Achieving the minimum required AFQT score established by an individual branch gets your foot in the door, but the higher you score, the better. For example, if you need a medical or criminal history waiver in order to enlist, the military personnel who make those decisions are more likely to take a chance on you if they think you’re a pretty smart cookie than they would if you barely made the minimum qualifying score.

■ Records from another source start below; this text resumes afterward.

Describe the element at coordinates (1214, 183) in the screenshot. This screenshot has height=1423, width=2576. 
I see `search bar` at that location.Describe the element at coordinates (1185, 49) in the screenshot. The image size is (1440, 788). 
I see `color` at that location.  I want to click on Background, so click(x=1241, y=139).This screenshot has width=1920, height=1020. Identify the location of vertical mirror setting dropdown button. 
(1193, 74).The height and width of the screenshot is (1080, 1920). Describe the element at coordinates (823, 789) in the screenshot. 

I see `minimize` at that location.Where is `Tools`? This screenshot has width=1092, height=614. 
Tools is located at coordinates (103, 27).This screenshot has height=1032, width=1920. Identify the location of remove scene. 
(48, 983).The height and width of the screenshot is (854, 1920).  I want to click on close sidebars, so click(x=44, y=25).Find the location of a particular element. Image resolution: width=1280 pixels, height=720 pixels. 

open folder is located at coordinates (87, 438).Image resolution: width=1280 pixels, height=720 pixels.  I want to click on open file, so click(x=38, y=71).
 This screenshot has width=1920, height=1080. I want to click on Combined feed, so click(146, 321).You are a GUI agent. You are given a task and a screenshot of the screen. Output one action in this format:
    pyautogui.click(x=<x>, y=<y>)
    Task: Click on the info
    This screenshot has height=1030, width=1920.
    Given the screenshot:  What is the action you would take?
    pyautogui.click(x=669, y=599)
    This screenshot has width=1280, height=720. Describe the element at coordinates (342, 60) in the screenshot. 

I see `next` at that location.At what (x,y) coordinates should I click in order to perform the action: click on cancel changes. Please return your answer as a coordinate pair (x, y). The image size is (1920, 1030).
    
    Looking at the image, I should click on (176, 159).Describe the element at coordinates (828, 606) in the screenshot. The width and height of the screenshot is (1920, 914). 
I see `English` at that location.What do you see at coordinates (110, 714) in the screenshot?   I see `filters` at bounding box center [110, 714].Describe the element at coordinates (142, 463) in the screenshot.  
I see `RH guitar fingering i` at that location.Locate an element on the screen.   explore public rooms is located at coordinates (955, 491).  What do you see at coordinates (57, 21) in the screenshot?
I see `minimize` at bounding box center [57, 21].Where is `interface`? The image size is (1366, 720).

Individual branches of the military tie many special enlistment programs to minimum AFQT scores:

• Army: The Army requires a minimum AFQT score of 50 to qualify for most of its incentive programs, such as a monetary enlistment bonus, the college-loan repayment program, and the Army College Fund.
• Marine Corps: Like the Army, the Marine Corps requires a minimum AFQT score of 50 for most of its incentive programs, including the Geographic Area of Choice Program, the Marine Corps College Fund, and enlistment bonuses.
• Navy: Applicants who want to participate in the Navy College Fund or college-loan repayment program need to achieve a minimum score of 50.

Enlistment programs are subject to change without notice based on the current recruiting needs of the service. Your recruiter can give you the most up-to-date information.

If you don’t know which kind of job you want to do in the military, the ASVAB helps you and the military determine your potential ability for different types of jobs. If you’re in this situation, review all the chapters in this book, brushing up on the basic principles of everything from science to electronics, but focus on the four subtests that enable you to qualify for enlistment: Word Knowledge, Paragraph Comprehension, Arithmetic Reasoning, and Mathematics Knowledge. Following this plan ensures a relatively accurate appraisal of your aptitude for various military jobs.